EXERCISE DETAILS ::
Start with the line containing "Open 退改/行李额及须知 for GQ224 航司直销 fare" and write out each line through the end of the listing, exactly as given.

INFORMATION SHOWN ::

* * *

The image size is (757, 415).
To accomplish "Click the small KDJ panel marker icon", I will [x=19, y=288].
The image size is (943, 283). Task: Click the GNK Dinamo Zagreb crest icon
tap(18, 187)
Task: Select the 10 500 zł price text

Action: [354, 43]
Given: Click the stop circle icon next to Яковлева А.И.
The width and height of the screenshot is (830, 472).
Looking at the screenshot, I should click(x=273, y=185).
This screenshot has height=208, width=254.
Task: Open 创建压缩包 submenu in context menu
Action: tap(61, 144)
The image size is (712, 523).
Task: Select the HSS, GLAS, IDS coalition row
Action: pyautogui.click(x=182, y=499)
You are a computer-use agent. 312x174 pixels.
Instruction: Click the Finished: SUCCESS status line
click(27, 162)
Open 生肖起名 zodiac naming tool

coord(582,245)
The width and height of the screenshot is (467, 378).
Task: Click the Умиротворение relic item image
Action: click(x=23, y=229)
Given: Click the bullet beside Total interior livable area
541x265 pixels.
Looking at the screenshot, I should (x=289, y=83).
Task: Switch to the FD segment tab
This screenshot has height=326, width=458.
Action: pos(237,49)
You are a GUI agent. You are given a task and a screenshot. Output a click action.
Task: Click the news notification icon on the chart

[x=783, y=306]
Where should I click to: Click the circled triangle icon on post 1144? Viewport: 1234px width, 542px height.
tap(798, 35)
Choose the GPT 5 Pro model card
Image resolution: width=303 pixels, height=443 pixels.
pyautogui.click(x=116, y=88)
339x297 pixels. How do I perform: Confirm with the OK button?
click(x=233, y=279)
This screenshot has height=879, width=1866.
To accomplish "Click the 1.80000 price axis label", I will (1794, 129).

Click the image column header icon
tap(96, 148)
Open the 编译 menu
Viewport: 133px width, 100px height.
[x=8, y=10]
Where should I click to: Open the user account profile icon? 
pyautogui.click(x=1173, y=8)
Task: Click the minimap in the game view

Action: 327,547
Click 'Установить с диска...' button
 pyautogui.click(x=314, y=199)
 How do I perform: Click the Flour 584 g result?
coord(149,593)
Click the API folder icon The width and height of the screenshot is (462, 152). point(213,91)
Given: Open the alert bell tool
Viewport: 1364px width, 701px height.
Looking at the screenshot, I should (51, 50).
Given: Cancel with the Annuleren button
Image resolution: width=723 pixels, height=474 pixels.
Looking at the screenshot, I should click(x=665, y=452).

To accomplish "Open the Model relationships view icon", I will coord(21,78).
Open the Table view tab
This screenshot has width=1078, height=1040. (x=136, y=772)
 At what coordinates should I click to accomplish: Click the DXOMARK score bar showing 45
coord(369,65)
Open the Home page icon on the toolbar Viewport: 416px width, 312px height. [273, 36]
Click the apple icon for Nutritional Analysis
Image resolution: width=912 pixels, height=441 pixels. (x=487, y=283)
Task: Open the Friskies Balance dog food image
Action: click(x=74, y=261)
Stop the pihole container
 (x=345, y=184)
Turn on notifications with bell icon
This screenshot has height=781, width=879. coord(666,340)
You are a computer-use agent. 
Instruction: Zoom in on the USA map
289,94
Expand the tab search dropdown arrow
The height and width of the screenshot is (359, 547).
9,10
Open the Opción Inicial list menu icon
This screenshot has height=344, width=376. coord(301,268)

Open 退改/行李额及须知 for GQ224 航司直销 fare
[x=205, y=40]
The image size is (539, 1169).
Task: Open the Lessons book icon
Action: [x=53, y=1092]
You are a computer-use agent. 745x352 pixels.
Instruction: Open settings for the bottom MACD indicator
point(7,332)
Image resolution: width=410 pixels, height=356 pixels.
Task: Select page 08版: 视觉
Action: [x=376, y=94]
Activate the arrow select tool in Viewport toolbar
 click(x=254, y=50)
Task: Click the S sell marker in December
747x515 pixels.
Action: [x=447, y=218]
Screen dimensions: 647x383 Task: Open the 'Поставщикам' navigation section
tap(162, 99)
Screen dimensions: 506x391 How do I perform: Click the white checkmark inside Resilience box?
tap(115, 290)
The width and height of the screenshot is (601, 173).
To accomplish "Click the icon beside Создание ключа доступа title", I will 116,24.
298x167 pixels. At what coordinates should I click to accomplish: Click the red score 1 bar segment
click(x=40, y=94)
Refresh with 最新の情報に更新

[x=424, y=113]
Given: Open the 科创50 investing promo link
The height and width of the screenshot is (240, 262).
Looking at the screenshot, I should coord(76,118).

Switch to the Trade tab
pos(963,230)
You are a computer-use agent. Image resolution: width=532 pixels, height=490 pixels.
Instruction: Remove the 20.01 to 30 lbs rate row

* * *

SOLUTION ::
Open 退改/行李额及须知 for GQ224 航司直销 fare
[x=205, y=40]
The image size is (539, 1169).
Task: Open the Lessons book icon
Action: [x=53, y=1092]
You are a computer-use agent. 745x352 pixels.
Instruction: Open settings for the bottom MACD indicator
point(7,332)
Image resolution: width=410 pixels, height=356 pixels.
Task: Select page 08版: 视觉
Action: [x=376, y=94]
Activate the arrow select tool in Viewport toolbar
 click(x=254, y=50)
Task: Click the S sell marker in December
747x515 pixels.
Action: [x=447, y=218]
Screen dimensions: 647x383 Task: Open the 'Поставщикам' navigation section
tap(162, 99)
Screen dimensions: 506x391 How do I perform: Click the white checkmark inside Resilience box?
tap(115, 290)
The width and height of the screenshot is (601, 173).
To accomplish "Click the icon beside Создание ключа доступа title", I will 116,24.
298x167 pixels. At what coordinates should I click to accomplish: Click the red score 1 bar segment
click(x=40, y=94)
Refresh with 最新の情報に更新

[x=424, y=113]
Given: Open the 科创50 investing promo link
The height and width of the screenshot is (240, 262).
Looking at the screenshot, I should coord(76,118).

Switch to the Trade tab
pos(963,230)
You are a computer-use agent. Image resolution: width=532 pixels, height=490 pixels.
Instruction: Remove the 20.01 to 30 lbs rate row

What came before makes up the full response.